### ACTIVITY
With the line containing "547x829 pixels." as the starting point, output the remaining lines of the data exactly as they are, through the last.

### DATA TO USE

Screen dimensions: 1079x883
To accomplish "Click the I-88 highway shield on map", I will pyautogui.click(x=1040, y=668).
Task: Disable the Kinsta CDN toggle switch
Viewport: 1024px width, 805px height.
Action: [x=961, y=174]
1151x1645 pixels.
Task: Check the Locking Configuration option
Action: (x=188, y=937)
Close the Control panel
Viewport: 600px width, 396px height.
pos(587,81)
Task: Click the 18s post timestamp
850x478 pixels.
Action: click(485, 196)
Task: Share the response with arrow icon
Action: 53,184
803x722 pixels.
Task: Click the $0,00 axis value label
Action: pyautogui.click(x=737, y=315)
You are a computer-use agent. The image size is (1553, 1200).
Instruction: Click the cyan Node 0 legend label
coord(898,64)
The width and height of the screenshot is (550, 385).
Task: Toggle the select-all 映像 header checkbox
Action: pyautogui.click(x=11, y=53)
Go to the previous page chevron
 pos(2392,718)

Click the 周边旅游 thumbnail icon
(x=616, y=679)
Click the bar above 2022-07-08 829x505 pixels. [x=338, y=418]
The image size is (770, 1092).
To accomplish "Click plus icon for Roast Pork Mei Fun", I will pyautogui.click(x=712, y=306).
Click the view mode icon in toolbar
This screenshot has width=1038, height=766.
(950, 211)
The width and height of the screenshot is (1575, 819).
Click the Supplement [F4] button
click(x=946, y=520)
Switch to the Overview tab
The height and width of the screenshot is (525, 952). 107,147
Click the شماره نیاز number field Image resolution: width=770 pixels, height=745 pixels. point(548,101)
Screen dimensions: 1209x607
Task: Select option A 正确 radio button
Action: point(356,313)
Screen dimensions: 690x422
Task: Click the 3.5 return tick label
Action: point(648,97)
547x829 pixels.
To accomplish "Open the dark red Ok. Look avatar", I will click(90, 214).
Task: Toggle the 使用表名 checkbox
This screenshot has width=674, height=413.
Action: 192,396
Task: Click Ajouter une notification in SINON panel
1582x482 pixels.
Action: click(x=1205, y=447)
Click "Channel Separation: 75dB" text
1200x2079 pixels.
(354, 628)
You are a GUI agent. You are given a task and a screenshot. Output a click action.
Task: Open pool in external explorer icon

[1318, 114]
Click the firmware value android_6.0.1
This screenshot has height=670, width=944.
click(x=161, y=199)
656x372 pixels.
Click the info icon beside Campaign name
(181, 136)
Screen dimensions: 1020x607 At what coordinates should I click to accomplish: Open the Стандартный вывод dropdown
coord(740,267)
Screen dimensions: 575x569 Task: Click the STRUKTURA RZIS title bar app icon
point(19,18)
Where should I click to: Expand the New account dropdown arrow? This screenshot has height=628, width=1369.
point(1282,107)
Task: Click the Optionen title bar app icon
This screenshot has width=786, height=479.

### ANSWER SPACE
547x829 pixels.
To accomplish "Open the dark red Ok. Look avatar", I will click(90, 214).
Task: Toggle the 使用表名 checkbox
This screenshot has width=674, height=413.
Action: 192,396
Task: Click Ajouter une notification in SINON panel
1582x482 pixels.
Action: click(x=1205, y=447)
Click "Channel Separation: 75dB" text
1200x2079 pixels.
(354, 628)
You are a GUI agent. You are given a task and a screenshot. Output a click action.
Task: Open pool in external explorer icon

[1318, 114]
Click the firmware value android_6.0.1
This screenshot has height=670, width=944.
click(x=161, y=199)
656x372 pixels.
Click the info icon beside Campaign name
(181, 136)
Screen dimensions: 1020x607 At what coordinates should I click to accomplish: Open the Стандартный вывод dropdown
coord(740,267)
Screen dimensions: 575x569 Task: Click the STRUKTURA RZIS title bar app icon
point(19,18)
Where should I click to: Expand the New account dropdown arrow? This screenshot has height=628, width=1369.
point(1282,107)
Task: Click the Optionen title bar app icon
This screenshot has width=786, height=479.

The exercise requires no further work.